----ÖNSÖZ---
Öncelikle 1977-1980 yılları arasının yaşanmış, uzun trajik hikayemizin tüm konusunu buraya taşımak ve isim isim belirterek yazmak ancak bir kitabın konusu olurdu. Bu bakımdan hikayede olması gereken bir çok olayları, bilhassa öğretmen arkadaşlarımı ve öğrencilerimi muhtevayı da çok uzatacağından ve daha bir çok isimleri şimdilik muaf tutmak ve geçmek zorunda kaldım. Ama hiç birini unutmadım.
Yaşadığımız günü anlamak için, yaşanılanların unutulmamasından ve hatırlanmasından geçtiğini anlamak gerekir. Hatıralarımız hiçbir kimseyi tenkit ve eleştiri için yazılmamıştır. Bundan sonra ki yazılarımızda, hatıralarımızda ve duygularımızda olanları da paylaşmak üzere hepinize iyi okumalar.
--------0--------
Öğretmenlik, bir bilgiyi, bir sanatı, bir tekniği veya bilimin herhangi bir dalını öğretmeyi kendisine meslek edinmiş kimse olduğunu biliyoruz.
Yeri geldiğinde bir anadır, babadır. Sevecen, sempatik, hoşgörülü, mütevazi, ilme ve öğrenmeye açık olmalıdır öğretmen. İç içedir öğrencileriyle. Bir kuyumcu sarrafı gibidir. Karşıdakini evladı gibi görür. Kendi çocuklarından daha fazla onlarla zaman geçirir. Okulda, evde, yolda, bile onlarla olur ve olduğu yerlerde hissettirir kendisini.

----------------------------------------

**Alıştırma Bölümleri:**
- 1) Öğretmenlik hatıralarında anlatılan trajik hikâye hangi yıllar arasında yaşanmıştır?
- 2) Öğretmenlik hatıralarında "Yeri geldiğinde bir anadır" sözleriyle başlayan paragrafı ana bilgilerini koruyarak madde listesine dönüştürün.
- 3) Öğretmenlik hatıralarını son cümlenin ardından sürdürün.

**Kayıtlı Veriler:**
----------------------------------------

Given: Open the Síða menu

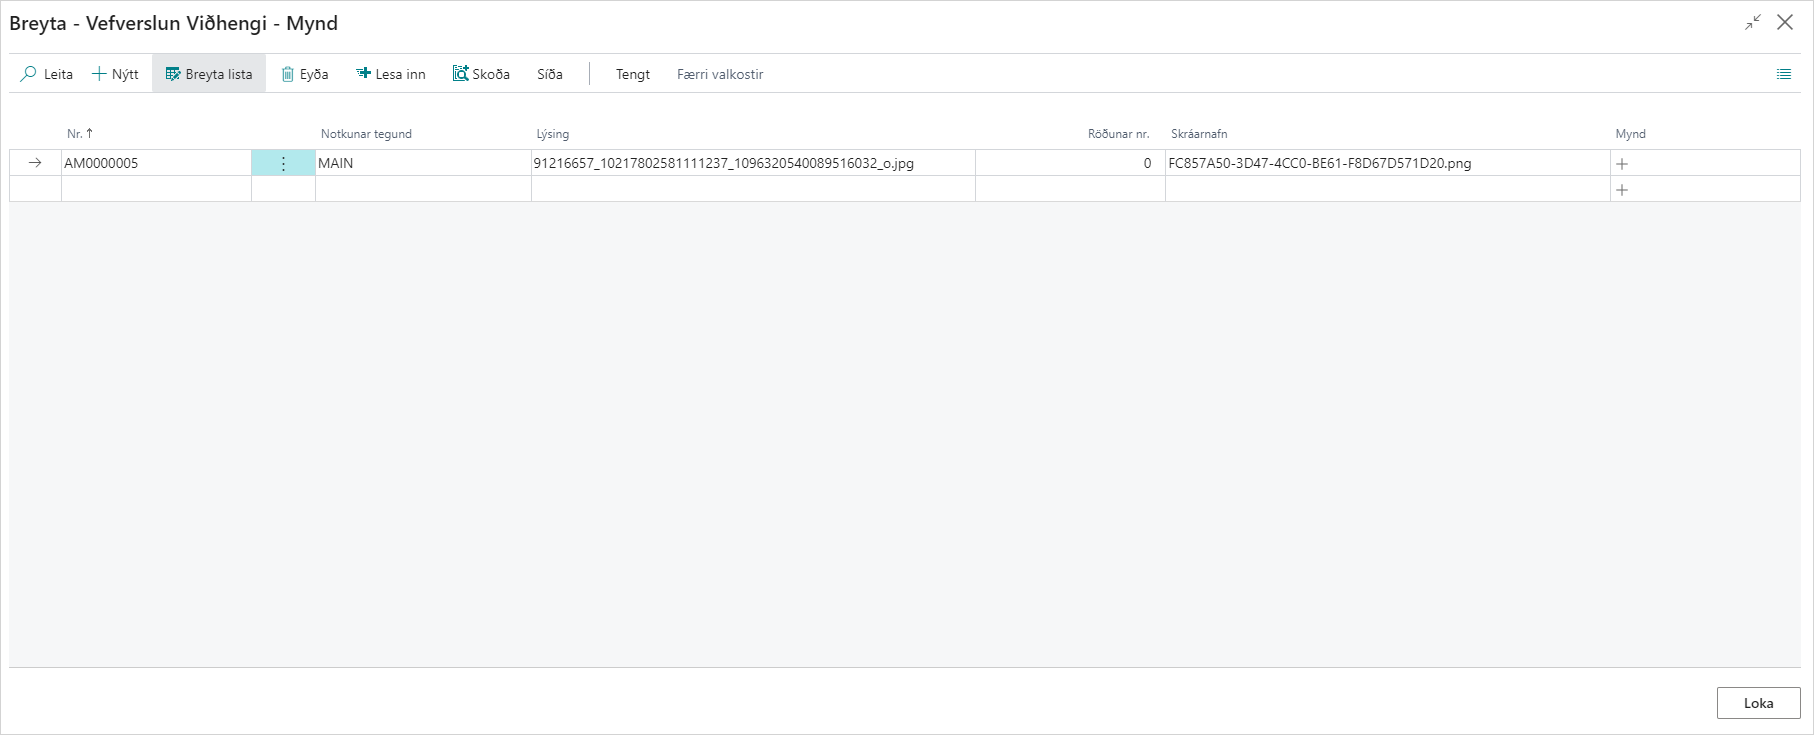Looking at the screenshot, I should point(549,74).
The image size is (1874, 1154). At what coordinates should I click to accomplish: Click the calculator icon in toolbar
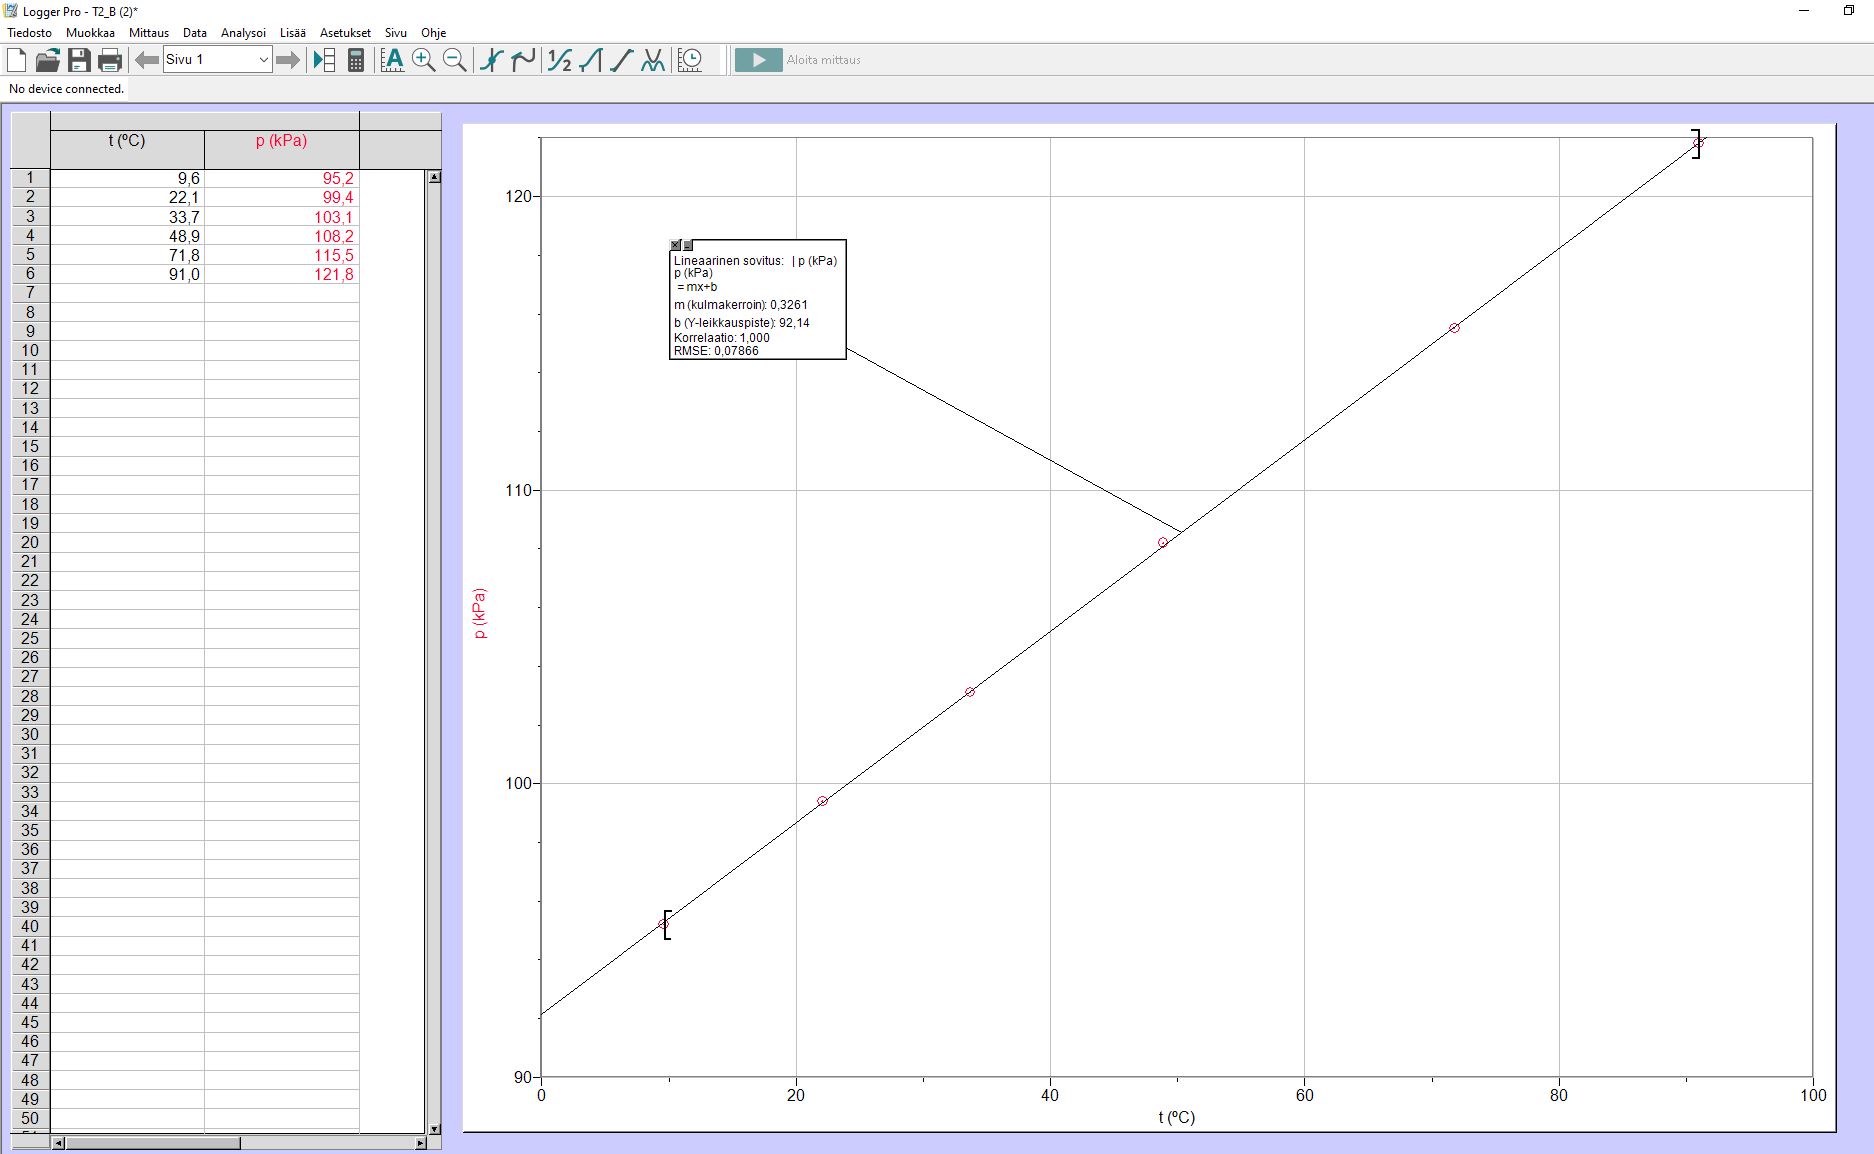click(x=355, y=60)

----------------------------------------

**Yanıtlar:**
- 1) 1977-1980 yılları arasında.

- 2)
- Öğretmen, yeri geldiğinde ana ve baba olur.
- Sevecen, sempatik, hoşgörülü ve mütevazi olmalı, ilme ve öğrenmeye açık olmalıdır.
- Öğrencileriyle iç içedir ve bir kuyumcu sarrafına benzer.
- Öğrencisini evladı gibi görür ve onlarla kendi çocuklarından daha fazla zaman geçirir.
- Okulda, evde, hatta yolda bile onlarla olur ve bulunduğu yerde varlığını hissettirir.

- 3)
Sanatçı gibi olmalıdır öğretmen. Yontulmaya hazır sanat eserlerini inşa etmek için bir kuyumcu titizliğiyle izler ve takip eder öğrencisini. Bir heykeltıraşa benzetmelidir kendisini. Yeteneğini, kabiliyetini, psikolojik yapısını araştırarak yaklaşmalıdır öğrencisine.
İdealistlik öğretmen olmanın en önde gelen özelliğidir. Pişirmeden önce yoğurmak, yoğurmadan önce tanımak ve istediği kalıba sokmak için çaba sarf eder. Öğrencilerini neye ve nasıl motive edeceğini bilmek için deneyim sahibi de olmalıdır.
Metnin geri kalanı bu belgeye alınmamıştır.